/spirit

Online Schema Change Tool for MySQL 8.0

Primary LanguageGoApache License 2.0Apache-2.0

What is this?

Spirit is a reimplementation of the schema change tool gh-ost.

It works very similar to gh-ost except:

  • It only supports MySQL 8.0
  • It is multi-threaded in both the row-copying and the binlog applying phase
  • It supports resume-from-checkpoint

The goal of Spirit is to apply schema changes much faster than gh-ost. This makes it unsuitable in the following scenarios:

  • You require read replicas to be less than 10s behind the writer
  • You require support for older versions of MySQL

If this is the case, gh-ost remains a fine choice.

See USAGE for more information on how to use Spirit.

Optimizations

The following are some of the optimizations that make Spirit faster than gh-ost:

Dynamic Chunking

Rather than accept a fixed chunk size (such as 1000 rows), Spirit instead takes a target chunk time (such as 500ms). It then dynamically adjusts the chunk size to meet this target. This is both safer for very wide tables with a lot of indexes and faster for smaller tables.

500ms is quite "high" for traditional MySQL environments, but remember Spirit does not support read-replicas. This helps it copy chunks as efficiently as possible.

Ignore Key Above Watermark

As Spirit is copying rows, it keeps track of the highest key-value that either has been copied, or could be in the process of being copied. This is called the "high watermark". As rows are discovered from the binary log, they can be discarded if the key is above the high watermark. This is because once the copier reaches this point, it is guaranteed it will copy the latest version of the row.

For now, this optimization only applies well when your table has an auto_increment PRIMARY KEY. It is a lot more complicated with composite keys, or keys that could support collations (i.e. VARCHAR).

Change Row Map

As Spirit discovers rows that have been changed via the binary log, it stores them in a map. Or rather, it stores the key, and if the last operation was a DELETE or any other operation. This is called the "change row map". Periodically it then flushes the change row map by batching a large REPLACE INTO new_table .. SELECT FROM old_table and DELETE FROM new_table WHERE pk IN (..) statement.

In some workloads this can result in significant performance improvements, because updates from the binary log are merged and de-duplicated. i.e. if a row is updated 10 times, it will only be copied once.

Note: This optimization only applies if the entire PRIMARY KEY is memory comparable.

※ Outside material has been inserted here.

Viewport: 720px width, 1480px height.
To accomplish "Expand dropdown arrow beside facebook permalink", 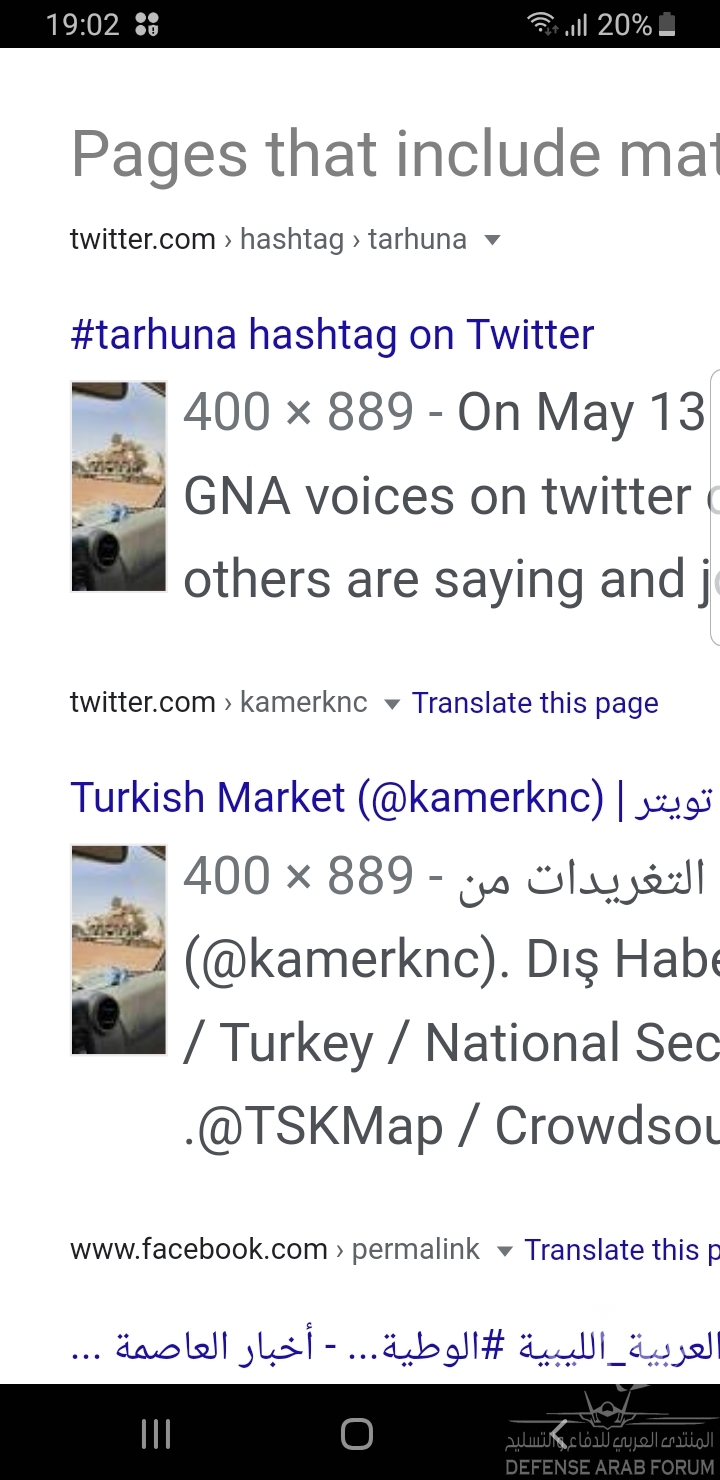I will point(505,1250).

If you use a VARCHAR primary key, it will use a slower queue-based approach.

Multi-threaded copy

Spirit will copy rows in multiple threads. This optimization really requires MySQL 8.0+ to make sense, which has much better support for multi-threaded replication.

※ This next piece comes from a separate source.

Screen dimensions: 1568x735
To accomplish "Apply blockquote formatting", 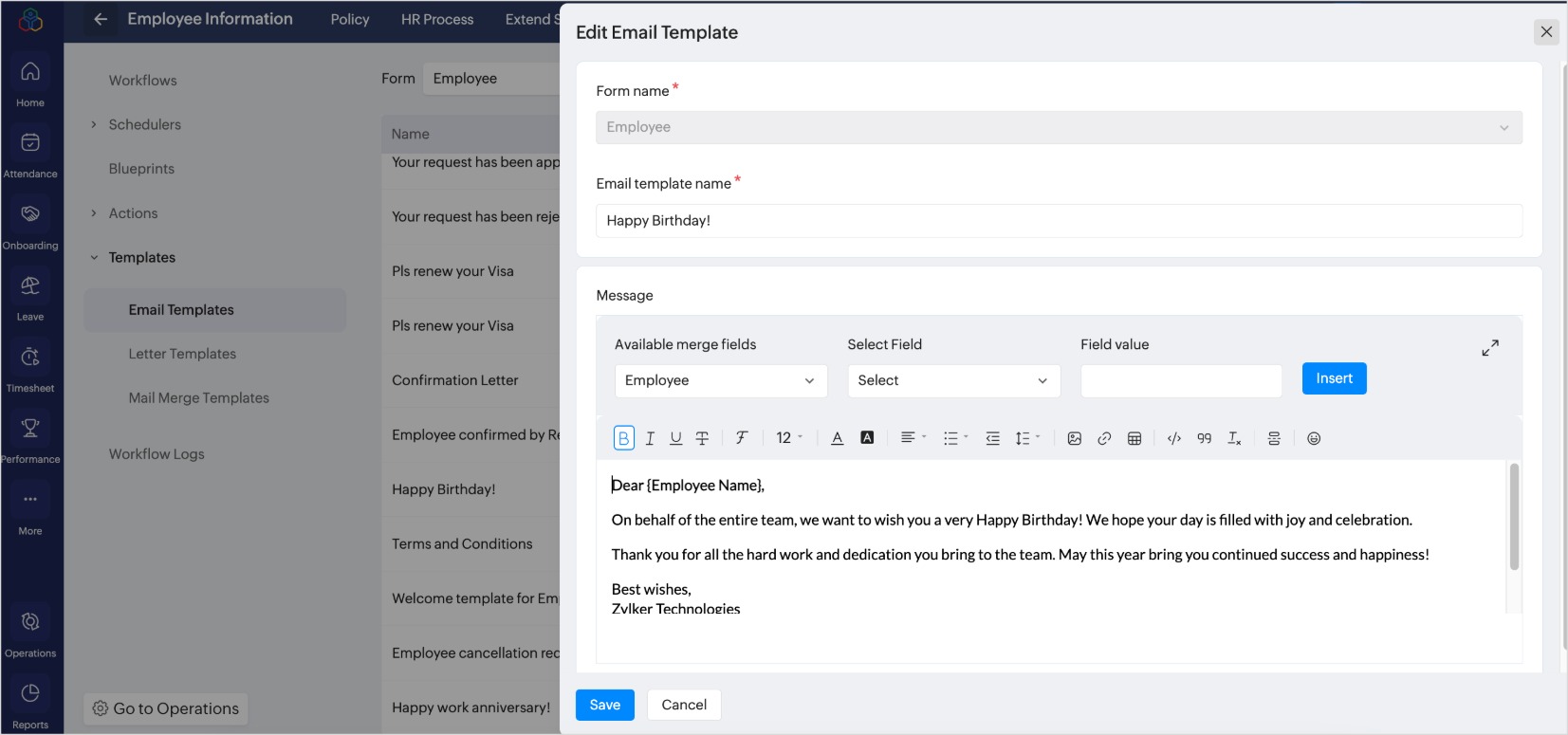I will point(1204,438).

While Spirit does not support read-replicas, it still tries to keep replication mostly up to date (with support for reading a replica every 2 seconds and observing lag). The replication monitor is not intended to be as high fidelity as gh-ost, and only used to ensure that DR functionality is not impacted.

Attempt Instant DDL

Spirit will attempt to use MySQL 8.0's INSTANT DDL assertion before applying the change itself. If the DDL change supports it, INSTANT DDL is a very fast operation and only requires a metadata change.

Note: This feature has been contributed to gh-ost by the same authors of Spirit. It is disabled by default, and only in the master branch.

Resume from Checkpoint

Spirit periodically saves the progress of a schema change to an internal checkpoint table. If the migration is interrupted, it can be resumed with only about the last minute of progress lost. There are no flags required to enable this feature; it will apply automatically provided that Spirit is invoked with an identical ALTER statement and the required binary logs are still available.

When you consider that many migrations are best measured in days, this feature can save you a lot of lost work and improves the predictability of large-table schema migrations.

Performance

Our internal goal for Spirit is to be able to migrate a 10TiB table in under 5 days. We believe we are able to achieve this in most-cases, but it depends on:

  • How many secondary indexes the table has.
  • How many active changes are being made to the table.
  • The threads and target-chunk-time that is used.
  • If any replication throttler is used.
  • If the MySQL server becomes significantly IO bound (at this point, the migration might slow down a lot)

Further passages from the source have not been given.